* **REQUIREMENTS**
Rewrite the lines below as a numbered list, leaving out the blank lines.

** start RECORDS FOR THE EXERCISE **

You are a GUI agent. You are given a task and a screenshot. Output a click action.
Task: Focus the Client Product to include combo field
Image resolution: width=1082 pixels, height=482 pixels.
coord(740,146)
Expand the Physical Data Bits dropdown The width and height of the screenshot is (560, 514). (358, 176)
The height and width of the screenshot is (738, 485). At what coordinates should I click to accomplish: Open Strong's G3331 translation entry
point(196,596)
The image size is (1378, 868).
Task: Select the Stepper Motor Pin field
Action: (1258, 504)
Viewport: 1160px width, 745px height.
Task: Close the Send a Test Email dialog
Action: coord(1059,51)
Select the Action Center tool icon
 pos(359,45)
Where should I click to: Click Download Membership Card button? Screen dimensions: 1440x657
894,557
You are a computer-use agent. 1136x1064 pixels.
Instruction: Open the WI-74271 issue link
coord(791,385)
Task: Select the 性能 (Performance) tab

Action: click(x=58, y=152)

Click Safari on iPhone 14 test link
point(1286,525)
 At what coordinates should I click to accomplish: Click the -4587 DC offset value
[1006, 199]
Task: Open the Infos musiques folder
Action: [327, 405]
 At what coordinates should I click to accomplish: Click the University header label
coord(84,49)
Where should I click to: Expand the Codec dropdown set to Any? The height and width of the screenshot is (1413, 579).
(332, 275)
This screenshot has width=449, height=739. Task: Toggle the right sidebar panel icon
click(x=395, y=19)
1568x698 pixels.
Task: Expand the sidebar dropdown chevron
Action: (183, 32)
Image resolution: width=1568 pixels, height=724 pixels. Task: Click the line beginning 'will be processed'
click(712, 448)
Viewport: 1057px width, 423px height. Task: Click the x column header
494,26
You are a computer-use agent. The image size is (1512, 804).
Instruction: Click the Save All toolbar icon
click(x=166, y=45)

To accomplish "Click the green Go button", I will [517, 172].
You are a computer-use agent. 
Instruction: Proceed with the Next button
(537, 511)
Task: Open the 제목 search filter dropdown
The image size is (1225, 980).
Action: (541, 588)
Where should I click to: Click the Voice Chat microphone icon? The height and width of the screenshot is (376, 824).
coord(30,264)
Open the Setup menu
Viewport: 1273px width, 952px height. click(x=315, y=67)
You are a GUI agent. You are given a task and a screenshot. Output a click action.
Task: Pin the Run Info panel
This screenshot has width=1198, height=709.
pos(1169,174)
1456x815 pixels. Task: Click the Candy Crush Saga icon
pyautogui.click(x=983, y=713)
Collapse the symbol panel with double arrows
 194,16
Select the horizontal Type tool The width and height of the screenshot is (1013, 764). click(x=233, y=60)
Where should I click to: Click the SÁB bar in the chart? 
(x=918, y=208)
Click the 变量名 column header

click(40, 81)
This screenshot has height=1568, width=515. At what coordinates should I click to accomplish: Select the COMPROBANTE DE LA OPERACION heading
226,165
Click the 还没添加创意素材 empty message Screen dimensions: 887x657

** end RECORDS FOR THE EXERCISE **

* **TASK SOLUTION**
1. You are a GUI agent. You are given a task and a screenshot. Output a click action.
2. Task: Focus the Client Product to include combo field
3. Image resolution: width=1082 pixels, height=482 pixels.
4. coord(740,146)
5. Expand the Physical Data Bits dropdown The width and height of the screenshot is (560, 514). (358, 176)
6. The height and width of the screenshot is (738, 485). At what coordinates should I click to accomplish: Open Strong's G3331 translation entry
7. point(196,596)
8. The image size is (1378, 868).
9. Task: Select the Stepper Motor Pin field
10. Action: (1258, 504)
11. Viewport: 1160px width, 745px height.
12. Task: Close the Send a Test Email dialog
13. Action: coord(1059,51)
14. Select the Action Center tool icon
15.  pos(359,45)
16. Where should I click to: Click Download Membership Card button? Screen dimensions: 1440x657
17. 894,557
18. You are a computer-use agent. 1136x1064 pixels.
19. Instruction: Open the WI-74271 issue link
20. coord(791,385)
21. Task: Select the 性能 (Performance) tab
22. Action: click(x=58, y=152)
23. Click Safari on iPhone 14 test link
24. point(1286,525)
25.  At what coordinates should I click to accomplish: Click the -4587 DC offset value
26. [1006, 199]
27. Task: Open the Infos musiques folder
28. Action: [327, 405]
29.  At what coordinates should I click to accomplish: Click the University header label
30. coord(84,49)
31. Where should I click to: Expand the Codec dropdown set to Any? The height and width of the screenshot is (1413, 579).
32. (332, 275)
33. This screenshot has width=449, height=739. Task: Toggle the right sidebar panel icon
34. click(x=395, y=19)
35. 1568x698 pixels.
36. Task: Expand the sidebar dropdown chevron
37. Action: (183, 32)
38. Image resolution: width=1568 pixels, height=724 pixels. Task: Click the line beginning 'will be processed'
39. click(712, 448)
40. Viewport: 1057px width, 423px height. Task: Click the x column header
41. 494,26
42. You are a computer-use agent. The image size is (1512, 804).
43. Instruction: Click the Save All toolbar icon
44. click(x=166, y=45)
45. To accomplish "Click the green Go button", I will [517, 172].
46. You are a computer-use agent. 
47. Instruction: Proceed with the Next button
48. (537, 511)
49. Task: Open the 제목 search filter dropdown
50. The image size is (1225, 980).
51. Action: (541, 588)
52. Where should I click to: Click the Voice Chat microphone icon? The height and width of the screenshot is (376, 824).
53. coord(30,264)
54. Open the Setup menu
55. Viewport: 1273px width, 952px height. click(x=315, y=67)
56. You are a GUI agent. You are given a task and a screenshot. Output a click action.
57. Task: Pin the Run Info panel
58. This screenshot has width=1198, height=709.
59. pos(1169,174)
60. 1456x815 pixels. Task: Click the Candy Crush Saga icon
61. pyautogui.click(x=983, y=713)
62. Collapse the symbol panel with double arrows
63.  194,16
64. Select the horizontal Type tool The width and height of the screenshot is (1013, 764). click(x=233, y=60)
65. Where should I click to: Click the SÁB bar in the chart? 
66. (x=918, y=208)
67. Click the 变量名 column header
68. click(40, 81)
69. This screenshot has height=1568, width=515. At what coordinates should I click to accomplish: Select the COMPROBANTE DE LA OPERACION heading
70. 226,165
71. Click the 还没添加创意素材 empty message Screen dimensions: 887x657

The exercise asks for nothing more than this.